### SET TASK:
Update the part of the material that opens with the line containing "Click the Daniela Stir name link" and closes with the line containing "pos(468,417)": replace "coordinates" with "position" and keep everything else the same. Leave the pictures out of your answer.

### MATERIAL SUPPLIED:
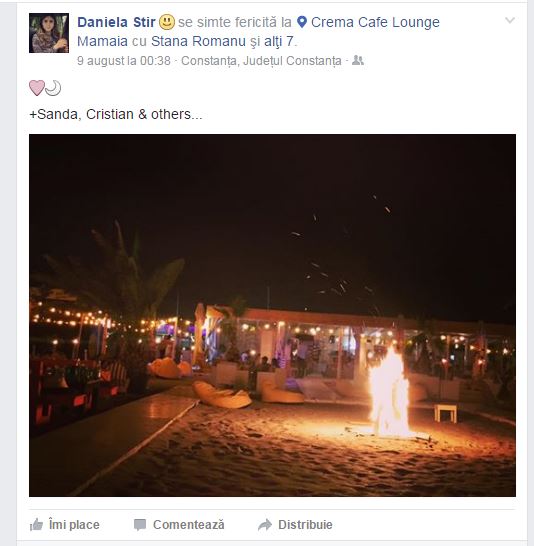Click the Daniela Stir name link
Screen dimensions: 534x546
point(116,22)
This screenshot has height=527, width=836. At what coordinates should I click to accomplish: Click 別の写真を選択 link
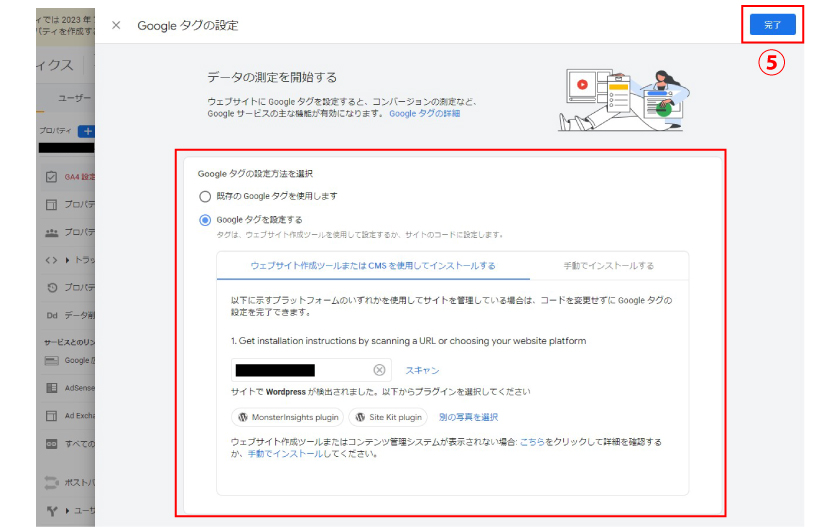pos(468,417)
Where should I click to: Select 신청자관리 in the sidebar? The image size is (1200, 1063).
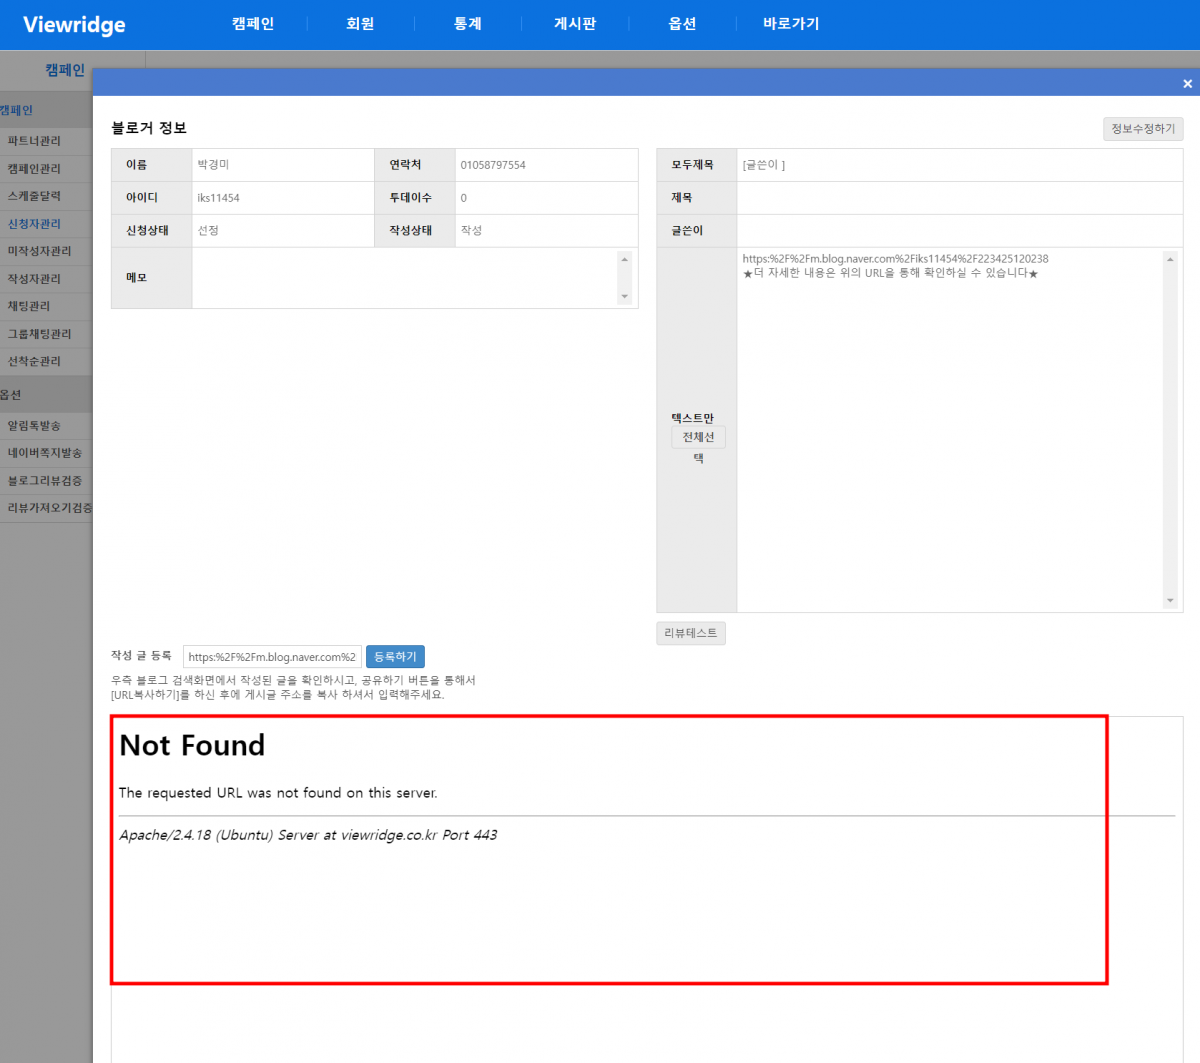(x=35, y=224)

---

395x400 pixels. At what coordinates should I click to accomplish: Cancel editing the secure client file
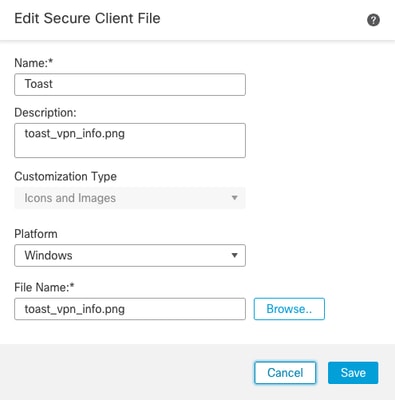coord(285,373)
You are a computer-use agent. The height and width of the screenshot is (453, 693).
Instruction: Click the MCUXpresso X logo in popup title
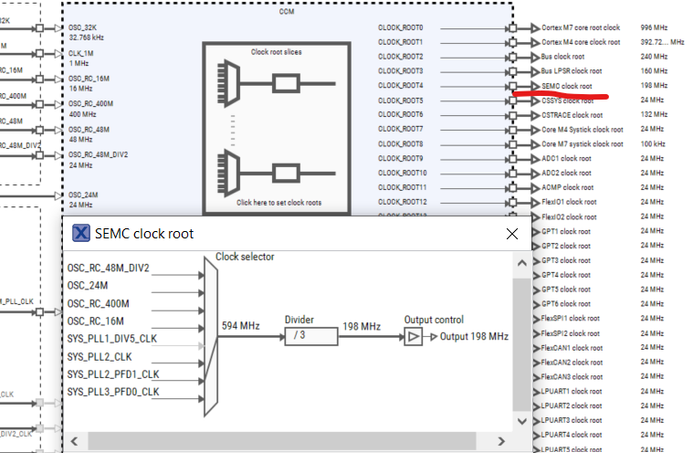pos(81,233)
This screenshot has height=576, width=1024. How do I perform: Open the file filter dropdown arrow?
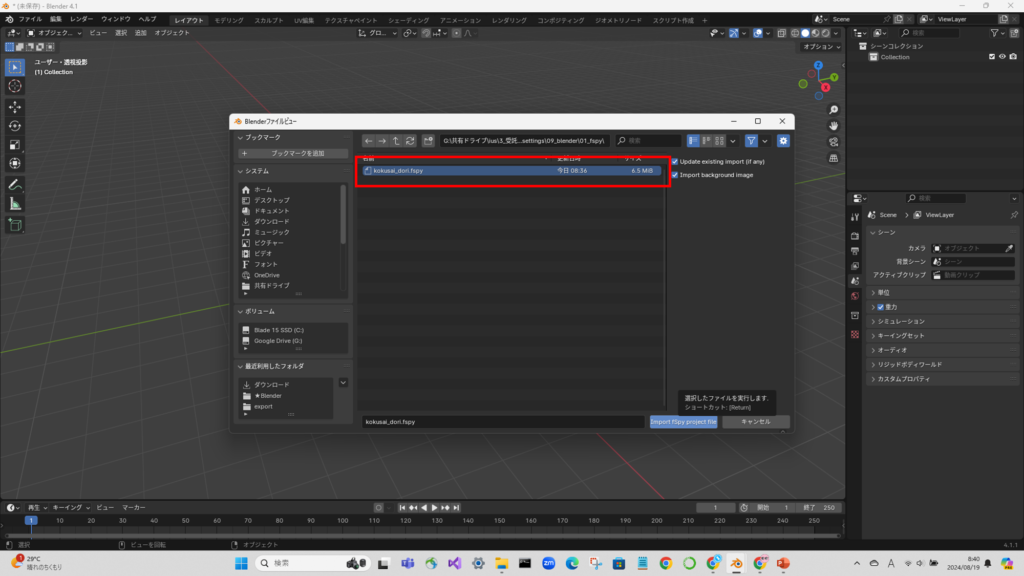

### EXERCISE SOLUTION:
Click the Daniela Stir name link
Screen dimensions: 534x546
point(116,22)
This screenshot has height=527, width=836. At what position should I click to accomplish: Click 別の写真を選択 link
pos(468,417)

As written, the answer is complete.